We also applied RAM to the modeling of a crisis management system. Click here to get more information on that.

Publications on RAM

  1. Jacques Klein, Jörg Kienzle: “Reusable Aspect Models”, 11th Workshop on Aspect-Oriented Modeling, Nashville, TN, USA, Sept. 30th, 2007.

  2. Jörg Kienzle, Wisam Al Abed, Jacques Klein: “Aspect-Oriented Multi-View Modeling”, Proceedings of the 8th International Conference on Aspect-Oriented Software Development, AOSD 2009, Charlottesville, VA, USA, ACM Press, p. 89 -98.

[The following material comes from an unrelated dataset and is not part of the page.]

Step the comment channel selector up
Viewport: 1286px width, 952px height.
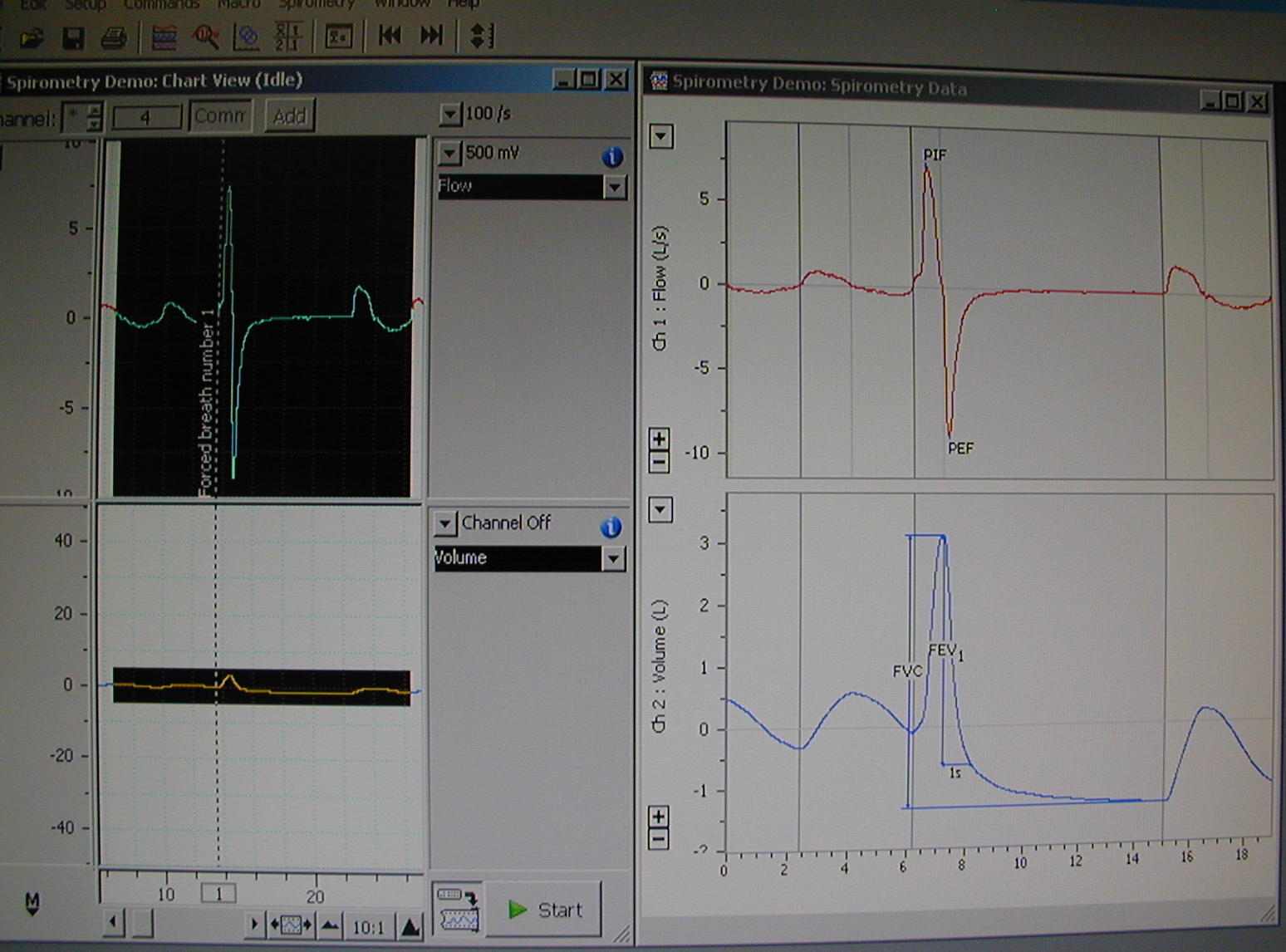point(96,110)
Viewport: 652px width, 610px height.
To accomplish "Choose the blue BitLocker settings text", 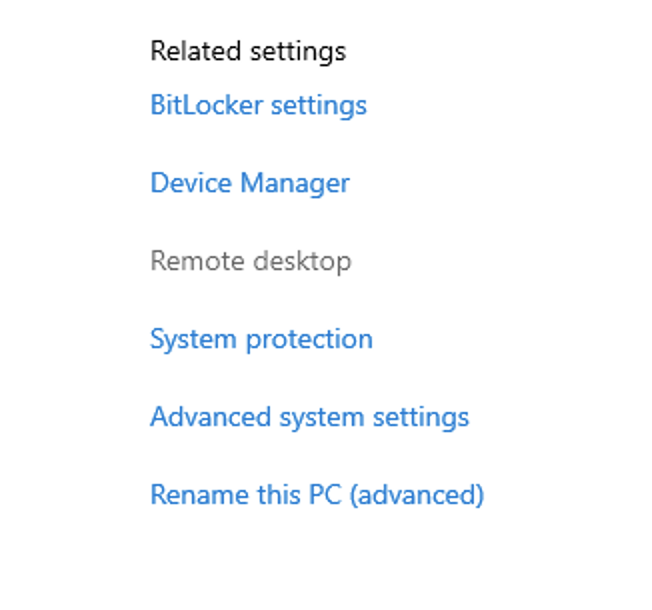I will tap(258, 105).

  3. Wisam Al Abed and Jörg Kienzle, “Information Hiding and Aspect-Oriented Modeling”, in Proceedings of the 14th Aspect-Oriented Modeling Workshop, Denver, CO, USA, Oct. 4th, 2009, pp. 1–6, October 2009.

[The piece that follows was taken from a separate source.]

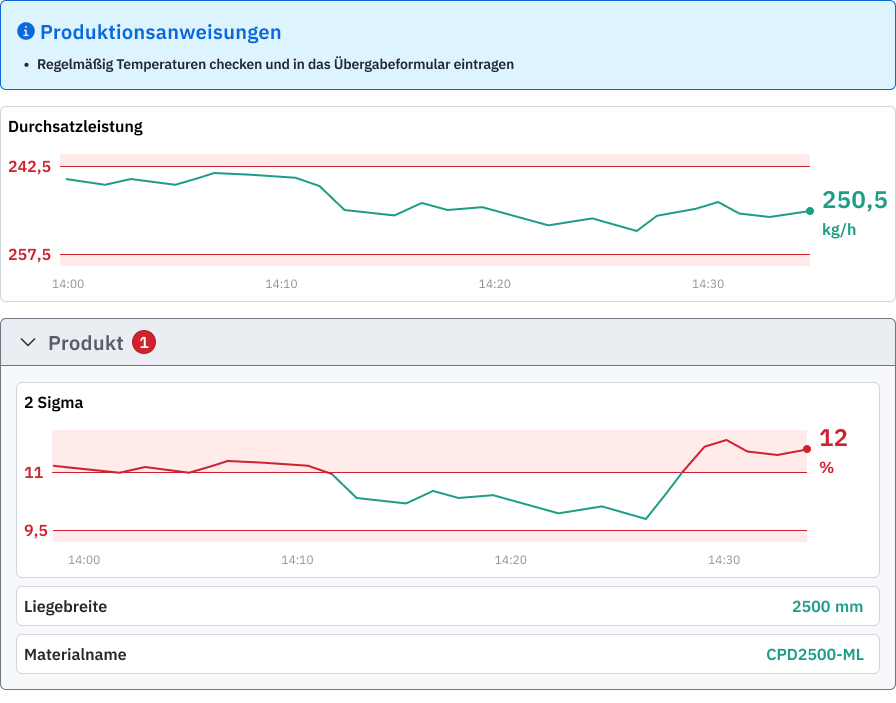Click the Produkt section header title
896x703 pixels.
(85, 343)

  4. Jörg Kienzle, Wisam Al Abed, Franck Fleurey, Jean-Marc Jézéquel, and Jacques Klein, “Aspect-Oriented Design with Reusable Aspect Models”, Transactions on Aspect-Oriented Software Development, vol. 7, pp. 279 – 327, 2010.

  5. Max Kramer and Jörg Kienzle, “Mapping Aspect-Oriented Models to Aspect-Oriented Code”, in 15th Aspect-Oriented Modeling Workshop, Oslo, Norway, pp. 1–6, October 2010.